This is my grandparents on their honeymoon, over seventy years ago. Five kids, eleven grandchildren, and thirteen great-grand kids later, they are in the late twilight of their life together. The sun is setting. My grandmother is dying.
This is the cycle of life, yes, but it it also marks the end of an era. My grandmother is the Materfamilia. My grandparents are the epicenter of our family, the sun of our family's universe, the heart of our family body. All family energy runs through them: the hurt, the love, the pain, the forgiveness, the growth, the gain, the loss -- everything. They have brought our large, extended family together for decades. They bear witness to every family event, no matter the magnitude. They welcome our friends and those adopted by love as members of the family. They are irreplaceable. A torch of this sort cannot be passed.

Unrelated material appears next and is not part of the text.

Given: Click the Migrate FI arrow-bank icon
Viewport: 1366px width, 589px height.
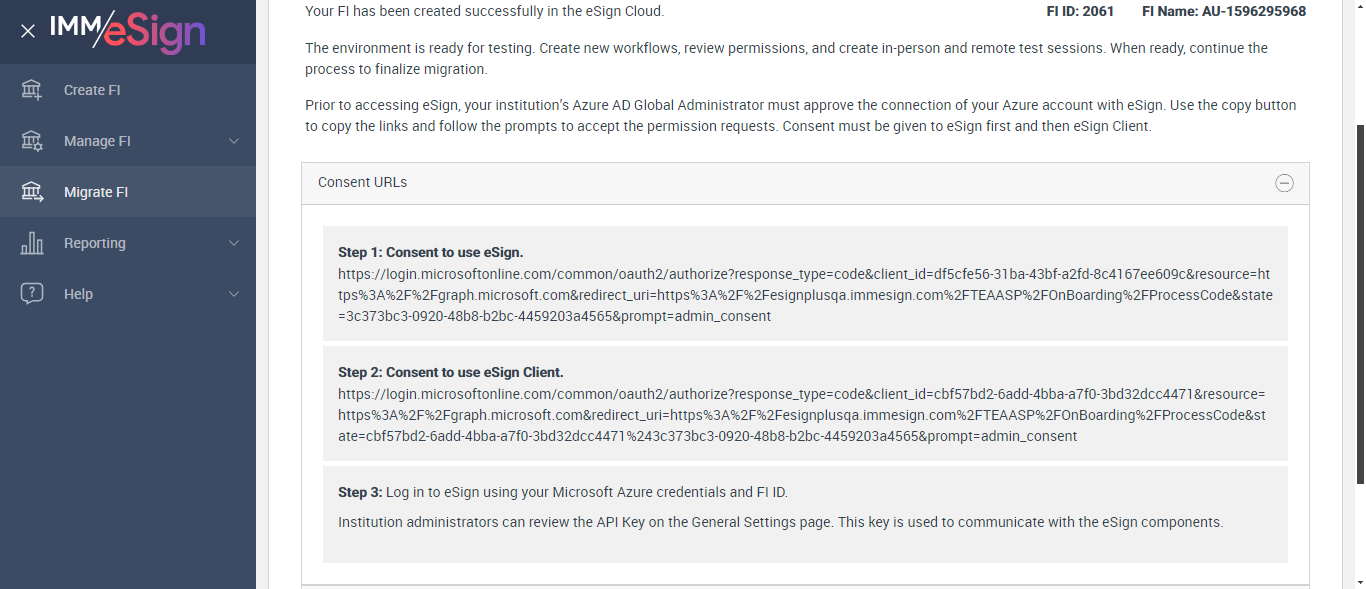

My grandmother is glorious and Godly and her sunset, like her life, is awe-inspiring. When the last light twinkles from her spirited eyes, it will not be gone forever. It will live on inside each of her kin, and in all those she has welcomed and loved with her warm embrace into the family. I know this, yet tonight I find myself unable to sleep as I wander my memories with my cherished grandparents -- all the roads we have traveled, all the ways both small and large that they have impacted my life. I send a warm blanket of love across the miles in which to wrap them both as they cross this new landscape the same way they have crossed all others -- together. As I try to find a path to sleep, I pray that I may see them one last time, so I may put my head on my grandmother's chest, listen to the heartbeat of the family, and be thankful.